Dans ce contexte, un point est essentiel : la transparence n’est pas un slogan.
Sans règles explicites et vérifiables sur l’attribution des primes et indemnités (IFSE, CIA…), l’égalité de traitement reste théorique, et les écarts deviennent difficiles à objectiver… donc à corriger.
« À travail de valeur égale, salaire égal » : une inscription claire dans le code
La directive pose un principe simple : à travail de valeur égale, salaire égal.
L’UNSA demande son inscription explicite dans le Code général de la fonction publique, avec :
• des règles claires et contraignantes,
• des sanctions dissuasives en cas de non-respect.
Sans cadre ferme, la transparence reste un affichage.
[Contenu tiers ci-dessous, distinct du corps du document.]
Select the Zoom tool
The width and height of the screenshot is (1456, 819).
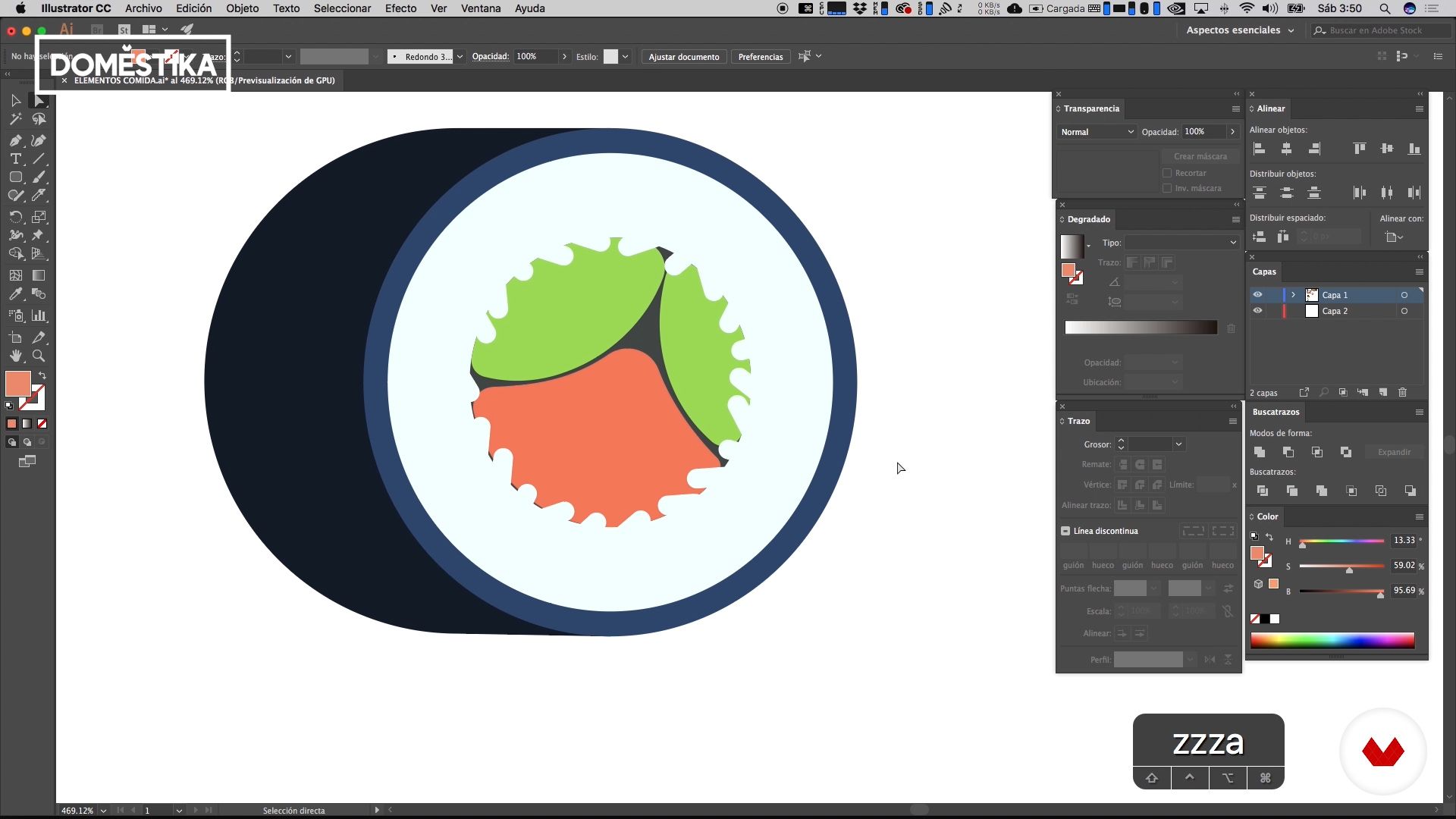pyautogui.click(x=39, y=356)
Écarts de rémunération : déclencher plus tôt les corrections
La directive prévoit une évaluation conjointe (administration + représentants du personnel) lorsque l’écart femmes/hommes atteint 5%.
L’UNSA Fonction Publique demande d’abaisser ce seuil à 2%.
Point essentiel : pas de report des corrections au motif de contraintes budgétaires.
Quels éléments de rémunération doivent être pris en compte ?
L’UNSA exige une assiette conforme à la directive : la rémunération, ce n’est pas seulement le traitement.
Doivent être pris en compte : les primes et indemnités (IFSE, CIA, sujétions, astreintes, horaires spécifiques…), les compléments liés aux fonctions, les avantages en nature, lorsqu’ils existent.
La transparence doit porter sur l’ensemble de la rémunération réelle.
Ce que l’UNSA CASVP demande
• Une transposition ambitieuse et opérationnelle
• Des indicateurs compréhensibles et opposables
• Des corrections rapides dès qu’un écart non justifié est constaté
• Un employeur public exemplaire, à commencer par l’État et les grandes collectivités comme Paris.
À l’échelle de la DSOL, l’UNSA a obtenu l’intégration d’un axe transversal dans le Plan d’action en faveur de l’Égalité professionnelle 2025-2027: la prise en compte des contraintes spécifiques des familles monoparentales.
La directive 2023/970 peut marquer un tournant si elle change la réalité, pas seulement les textes. Il faut des règles lisibles, des données accessibles et des corrections effectives. L’UNSA CASVP restera mobilisée pour que cette transposition produise des effets concrets : égalité et équité de traitement pour les agents.